Perhaps one of the most critical periods where developmental processes come into play for treatment adherence is during adolescence. The work of neuroscientist Sarah-Jayne Blakemore and others have shown that the adolescent brain continues to develop in important ways right through adolescence and into one’s 20 and 30’s. This can help explain the great difficulties that are often seen by health care professionals in the capacity to self-regulate treatment adherence in young people with chronic illnesses. Potentially relevant differences at this point of development include the increased tendency to take risk, heighted self-consciousness and weaker impulse control. These developmental changes can make it difficult for good relationships with adult carers and healthcare professionals to be maintained. Good communication and a mutually respectful relationship are often needed to manage chronic health problems that require on-going treatment adherence. During adolescence both the adolescent patient and the health care professional might struggle to adapt to these developmental changes.

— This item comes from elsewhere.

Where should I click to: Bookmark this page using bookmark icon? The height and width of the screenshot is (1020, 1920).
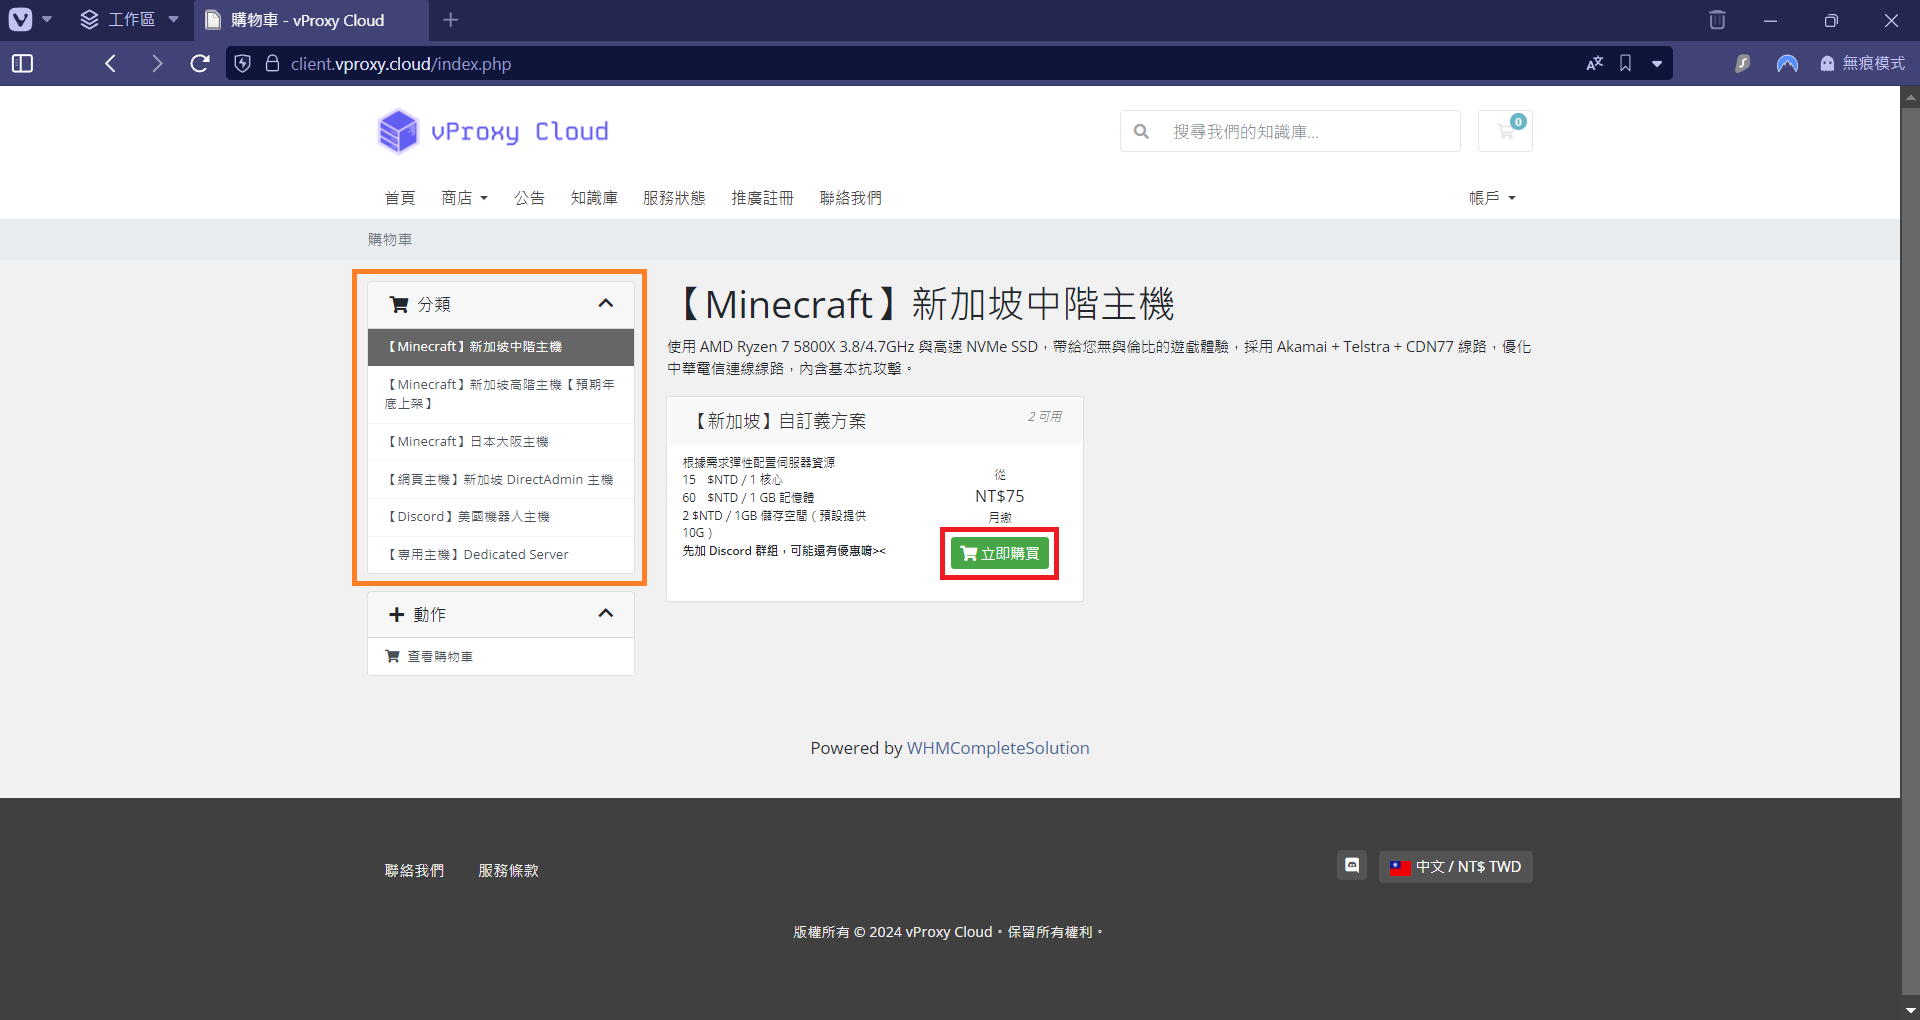pyautogui.click(x=1626, y=64)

Designing developmentally appropriate BCTs is a critical future step that myself and other investigators can pursue as we attempt to refine which BCTs work, under what conditions and in particular, during what stage of lifespan development. This work will involve developing a taxonomy of behaviour change techniques that is informed by developmental science and perspectives on self-regulation across the lifespan. This will help ensure that the full benefits of existing effective medical treatments can be realised.
Ultimately we need to figure out what psychosocial support provides the motivation, capacity and opportunities to follow medical treatments throughout life. In other words we need to answer the question, how do humans develop the will, skills and drills for pills across the lifespan?